◆ GIVEN RECORDS ◆
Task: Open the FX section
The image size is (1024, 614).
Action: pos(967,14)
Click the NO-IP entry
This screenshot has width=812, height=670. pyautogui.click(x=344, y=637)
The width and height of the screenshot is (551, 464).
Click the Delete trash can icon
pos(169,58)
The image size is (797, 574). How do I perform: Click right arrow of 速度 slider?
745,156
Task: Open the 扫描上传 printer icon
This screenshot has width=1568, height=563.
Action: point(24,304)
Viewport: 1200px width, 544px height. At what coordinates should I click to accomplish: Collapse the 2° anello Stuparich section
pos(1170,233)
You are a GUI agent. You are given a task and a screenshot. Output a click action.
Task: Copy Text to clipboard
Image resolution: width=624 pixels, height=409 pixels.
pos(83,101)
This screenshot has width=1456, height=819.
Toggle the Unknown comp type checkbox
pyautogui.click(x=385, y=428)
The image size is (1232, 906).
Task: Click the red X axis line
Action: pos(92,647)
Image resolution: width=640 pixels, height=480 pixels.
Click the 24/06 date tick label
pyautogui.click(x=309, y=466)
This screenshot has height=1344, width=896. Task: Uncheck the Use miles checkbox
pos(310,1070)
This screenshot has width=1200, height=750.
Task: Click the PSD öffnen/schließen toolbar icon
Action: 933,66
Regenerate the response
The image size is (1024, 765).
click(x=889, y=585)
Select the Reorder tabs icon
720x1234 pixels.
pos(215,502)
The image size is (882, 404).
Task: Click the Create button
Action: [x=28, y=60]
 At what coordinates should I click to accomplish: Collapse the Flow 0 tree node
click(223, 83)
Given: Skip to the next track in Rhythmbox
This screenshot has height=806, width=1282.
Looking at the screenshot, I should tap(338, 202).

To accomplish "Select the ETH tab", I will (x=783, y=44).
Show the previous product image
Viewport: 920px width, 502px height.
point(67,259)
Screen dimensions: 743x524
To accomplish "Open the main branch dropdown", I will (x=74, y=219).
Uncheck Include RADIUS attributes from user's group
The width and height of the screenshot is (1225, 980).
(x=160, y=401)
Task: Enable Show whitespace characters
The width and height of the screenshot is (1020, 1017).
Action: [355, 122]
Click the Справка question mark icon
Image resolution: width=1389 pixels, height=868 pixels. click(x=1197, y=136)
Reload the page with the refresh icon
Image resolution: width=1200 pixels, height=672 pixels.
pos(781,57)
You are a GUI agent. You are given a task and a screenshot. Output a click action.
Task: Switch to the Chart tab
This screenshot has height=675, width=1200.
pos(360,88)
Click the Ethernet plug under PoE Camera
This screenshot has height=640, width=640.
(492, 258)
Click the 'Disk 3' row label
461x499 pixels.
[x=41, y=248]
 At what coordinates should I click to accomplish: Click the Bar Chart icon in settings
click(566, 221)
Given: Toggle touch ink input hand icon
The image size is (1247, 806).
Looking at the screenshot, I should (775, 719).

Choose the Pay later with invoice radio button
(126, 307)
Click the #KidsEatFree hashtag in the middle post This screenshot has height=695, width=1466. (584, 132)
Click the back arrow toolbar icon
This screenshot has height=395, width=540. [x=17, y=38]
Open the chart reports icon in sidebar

◆ TASK ITEM ◆
Copy only the stretch running from the line containing "The image size is (1247, 806)." to the final line of the entries, both ends included, exactly as it stands.

◆ PROBLEM SOLUTION ◆
The image size is (1247, 806).
Looking at the screenshot, I should (775, 719).

Choose the Pay later with invoice radio button
(126, 307)
Click the #KidsEatFree hashtag in the middle post This screenshot has height=695, width=1466. (584, 132)
Click the back arrow toolbar icon
This screenshot has height=395, width=540. [x=17, y=38]
Open the chart reports icon in sidebar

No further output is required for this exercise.